**SET EXERCISE 1**
Reproduce the internet talk summary from "Peter’s background includes" up to and including "solve the problem.".
**SET EXERCISE 2**
Answer these from the internet talk summary:
(a) How many members attended the Zoom talk?
(b) At which university did Peter take his physics degree?
(c) In what year did the internet concept begin?
**SET EXERCISE 3**
Carry on the internet talk summary from its last sentence.

**SELECTION**

(begin)

How the Internet Changed the World – Past Present Future – Peter Ivey 5th October 2020

Peter Ivey gave a succinct overview to a Zoom record of 45 members on how the internet works, and a very useful talk as most like me were fairly clueless; bits, bytes, HTML, 5G are familiar words bandied around but never quite sure exactly what they all mean.

Peter’s background includes a physics degree at Bristol, BT labs, chair in Electronics and Electronic Engineering in Sheffield, then his own company consulting on microchips.

The internet concept began in 1960 when JCR Licklider envisaged a system of massive information storage and retrieval shared by centres and individual users.

JCR Licklider

At around the same time, Paul Baran (RAND Organisation) pointed out the vulnerability of US Government communications and proposed a decentralised network that would solve the problem.

(end)

**INFORMATION SUPPLIED**
(begin)

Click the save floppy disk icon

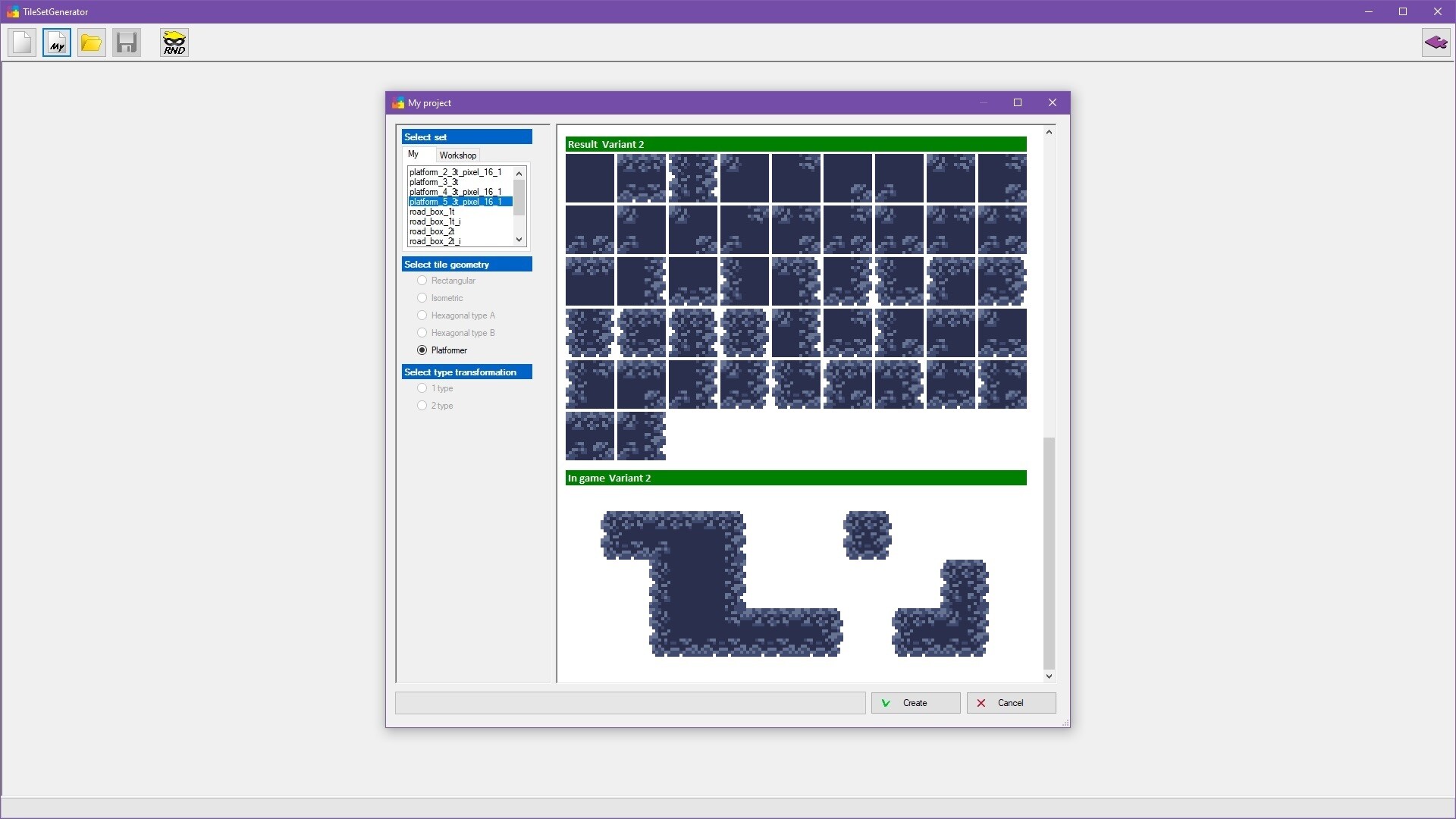coord(127,42)
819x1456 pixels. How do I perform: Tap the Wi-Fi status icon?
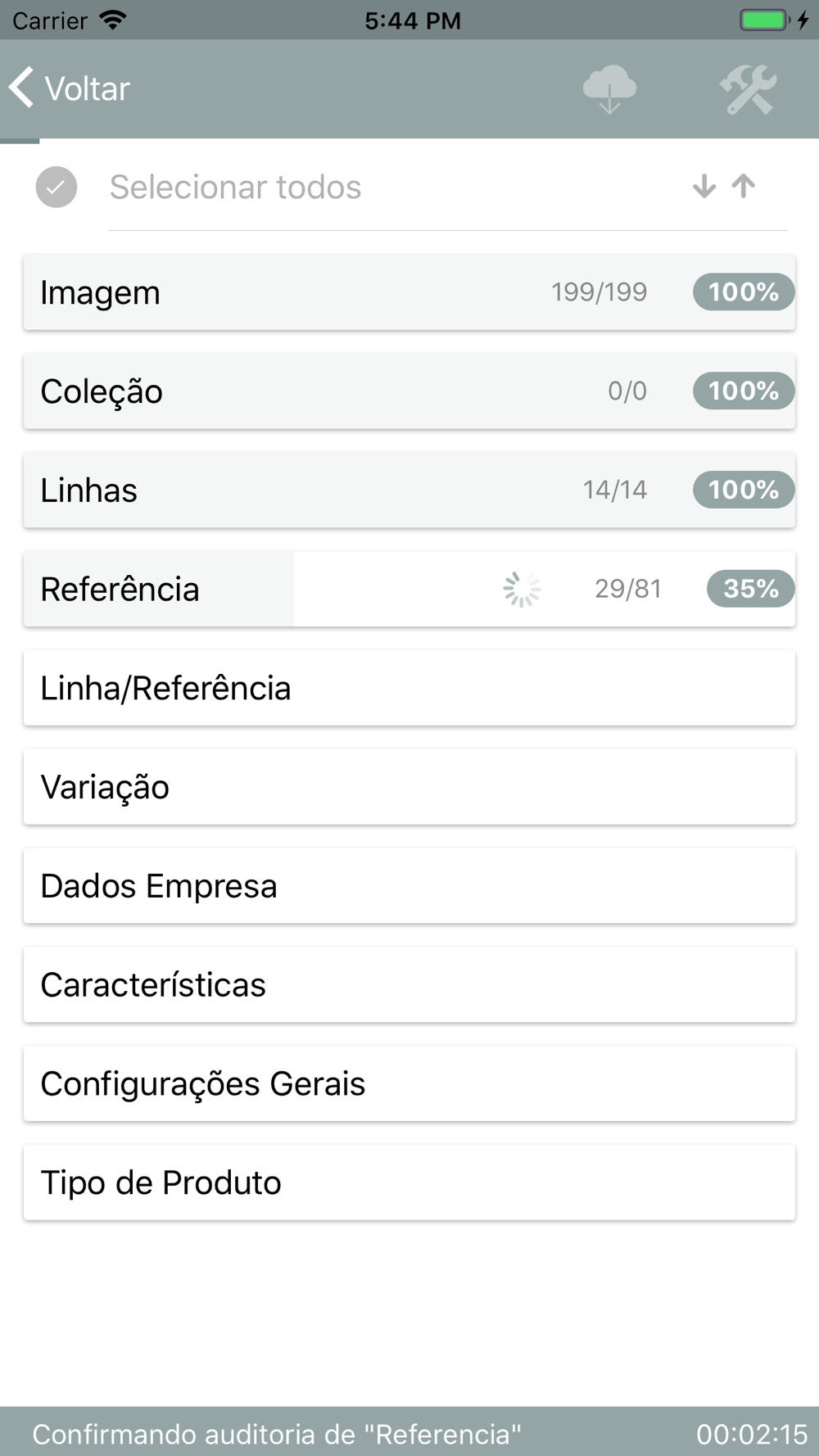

(end)

**EXPECTED OUTPUT 1**
Peter’s background includes a physics degree at Bristol, BT labs, chair in Electronics and Electronic Engineering in Sheffield, then his own company consulting on microchips.

The internet concept began in 1960 when JCR Licklider envisaged a system of massive information storage and retrieval shared by centres and individual users.

JCR Licklider

At around the same time, Paul Baran (RAND Organisation) pointed out the vulnerability of US Government communications and proposed a decentralised network that would solve the problem.

**EXPECTED OUTPUT 2**
(a) 45
(b) Bristol
(c) 1960

**EXPECTED OUTPUT 3**
Paul Baran

These ideas led in 1969 to the first internet-like network (the Advanced Research Projects Agency network – ARPAnet), which was developed by Leonard Kleinrock at UCLA, and others, for sharing data between universities in California and Utah for research.

Leonard Kleinrock

By 1973 ARPANET had expanded across the USA, and by 1975 to London., From this base the network has expanded across the UK and subsequently it has become a huge network extending right across the World.

In 1989 Tim Berners-Lee, the inventor of the World Wide Web (www), was working at CERN and was frustrated by his difficulty in accessing the information he needed. He created a new computer language HTML (Hypertext Markup Language) which remains the standard format of most web pages today. Hypertext allows you to get a document by clicking on a coded word or phrase. He also developed the technology for transfer of data across the web; HTTP (Hypertext Transfer Protocol), URLs (web addresses), a web browser and web server software. He published the first ever website http://info.cern.ch which is still available on the internet.

CERN resisted the temptation to patent, with amazing foresight made the WWW public domain and widely available so it could develop and expand as rapidly as possible.

The first web browser to become popular with the general public was MOSAIC in 1993. TimBL was knighted in 2004.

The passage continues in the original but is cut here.